Copy everything from the line with "The height and width of the screenshot is (648, 1152)." down to the line with "click(373, 127)", substituting "edit button" for "pencil edit icon" and changing nothing else. Leave out the pictures.

--- Begin ITEMS ---

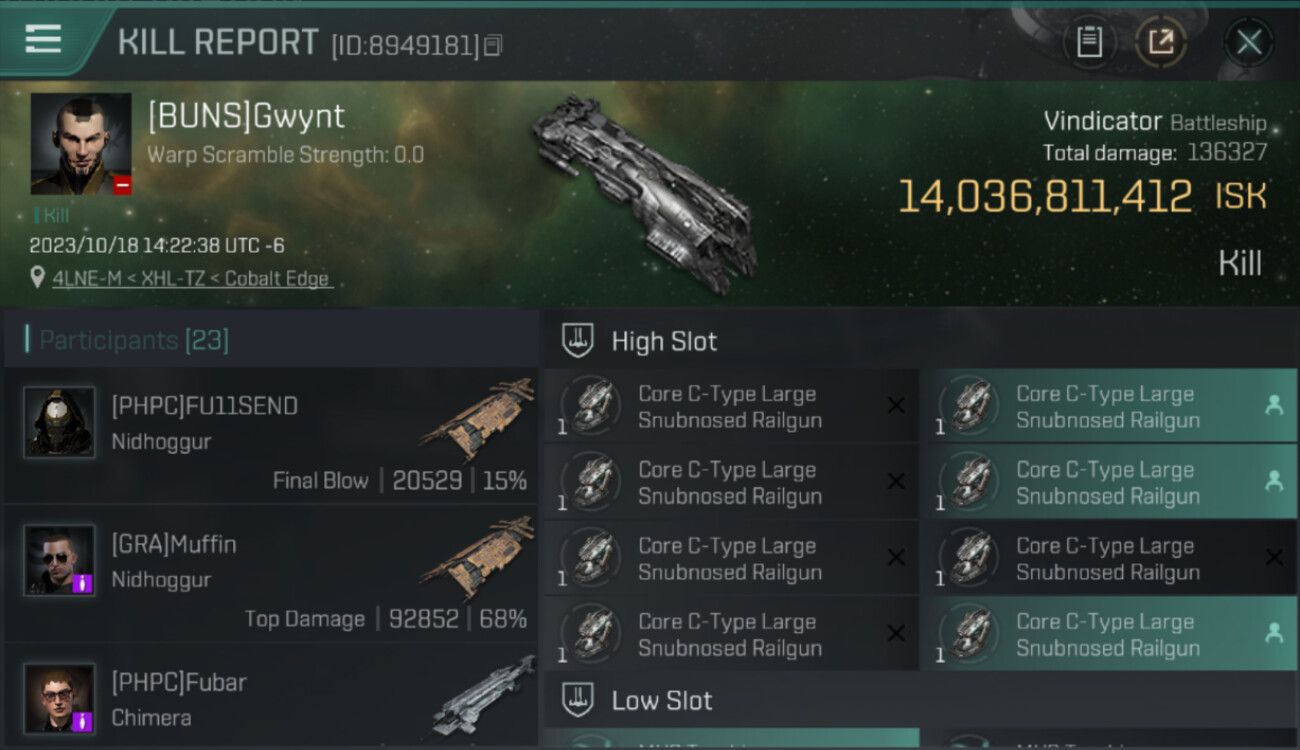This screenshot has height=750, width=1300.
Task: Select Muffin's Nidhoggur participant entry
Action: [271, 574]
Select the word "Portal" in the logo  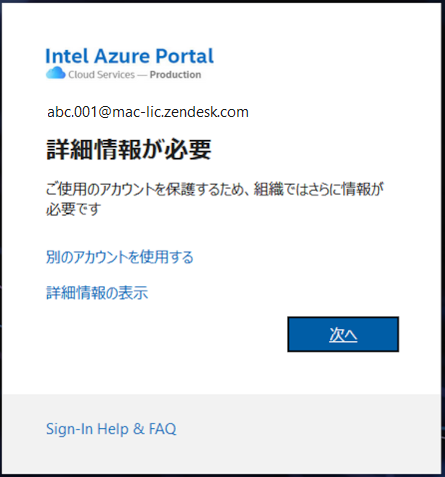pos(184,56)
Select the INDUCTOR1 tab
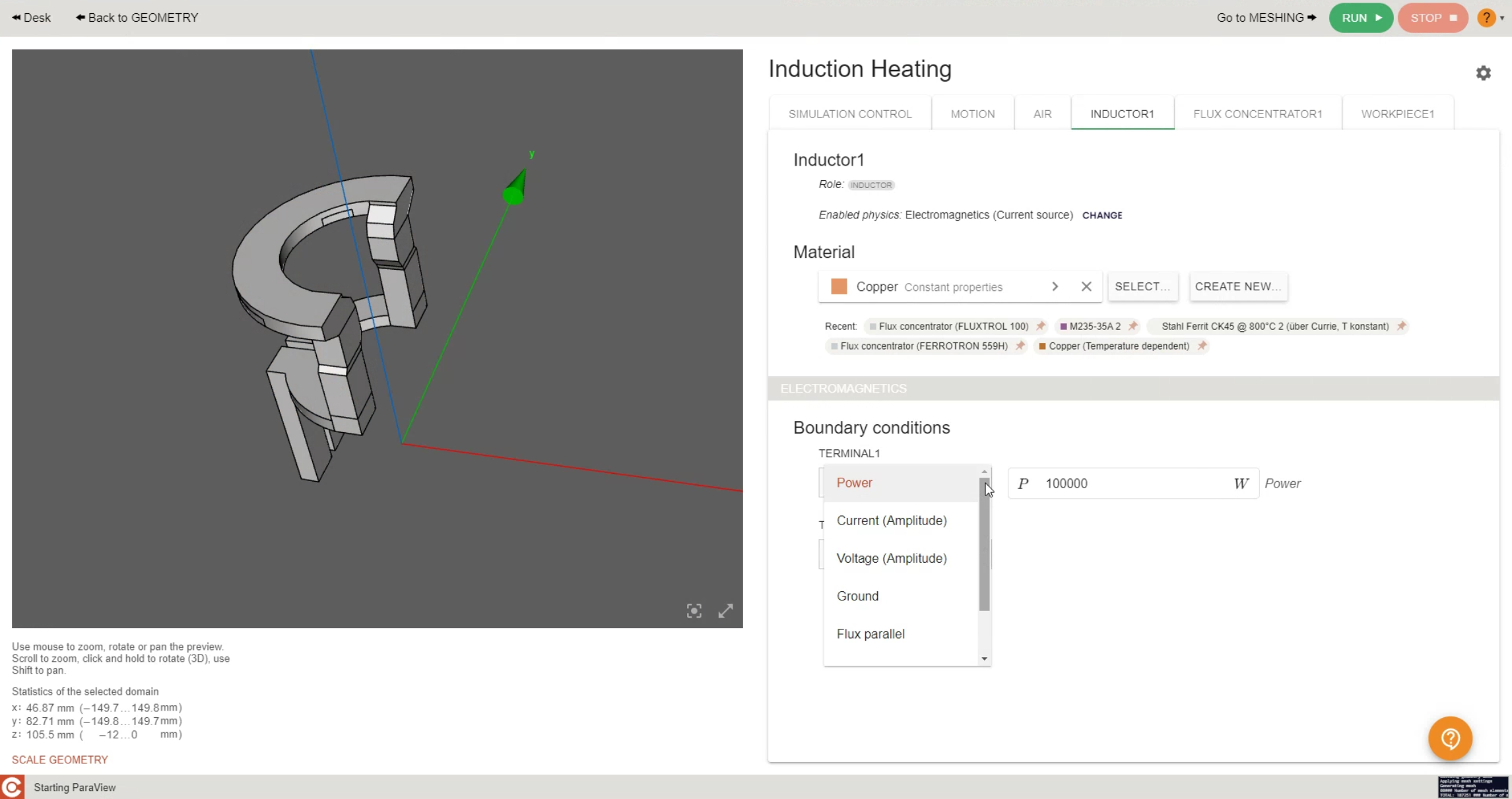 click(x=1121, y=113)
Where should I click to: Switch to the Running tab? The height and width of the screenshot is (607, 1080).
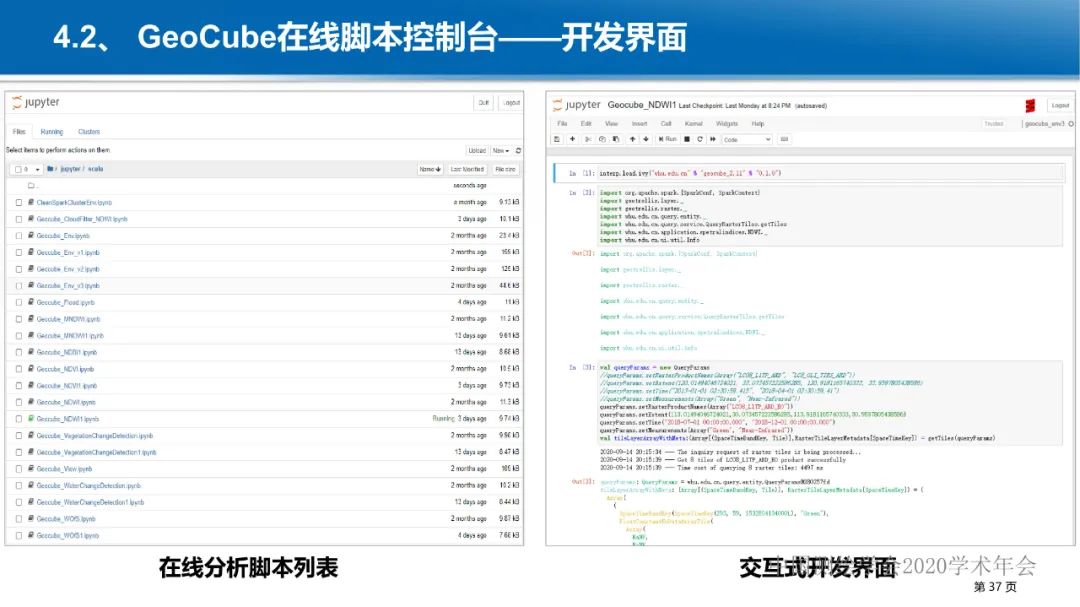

--- End ITEMS ---
--- Begin ITEMS ---

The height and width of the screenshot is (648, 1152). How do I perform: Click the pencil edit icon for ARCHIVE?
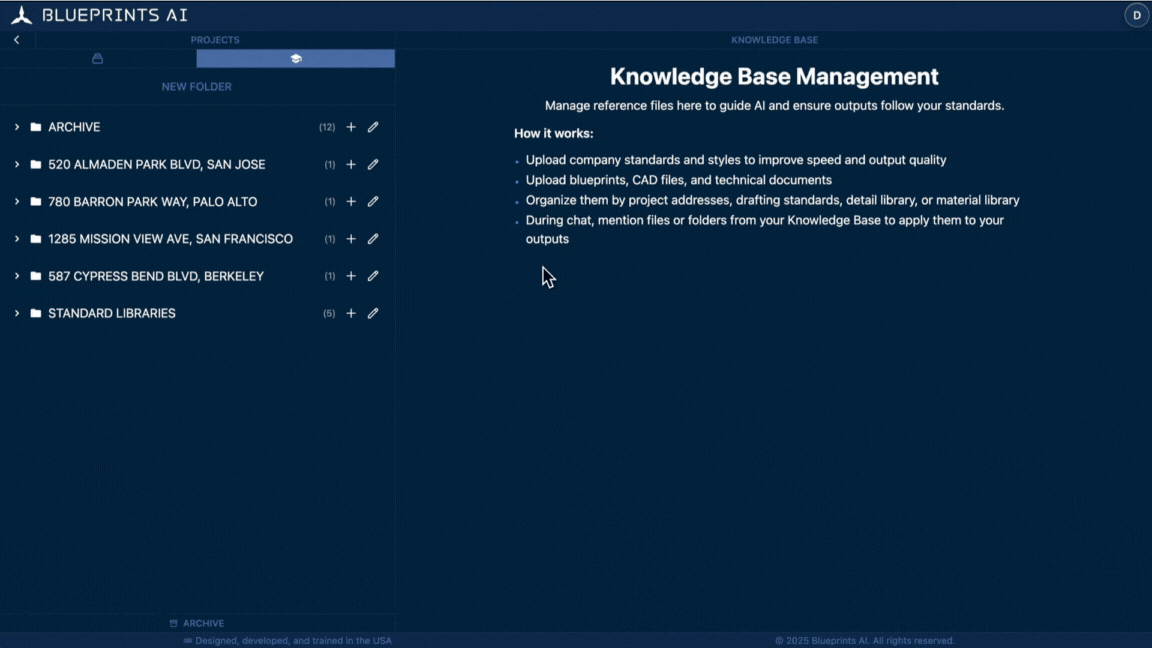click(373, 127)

--- End ITEMS ---

## [TASK RESPONSE]
The height and width of the screenshot is (648, 1152). How do I perform: Click the edit button for ARCHIVE?
click(373, 127)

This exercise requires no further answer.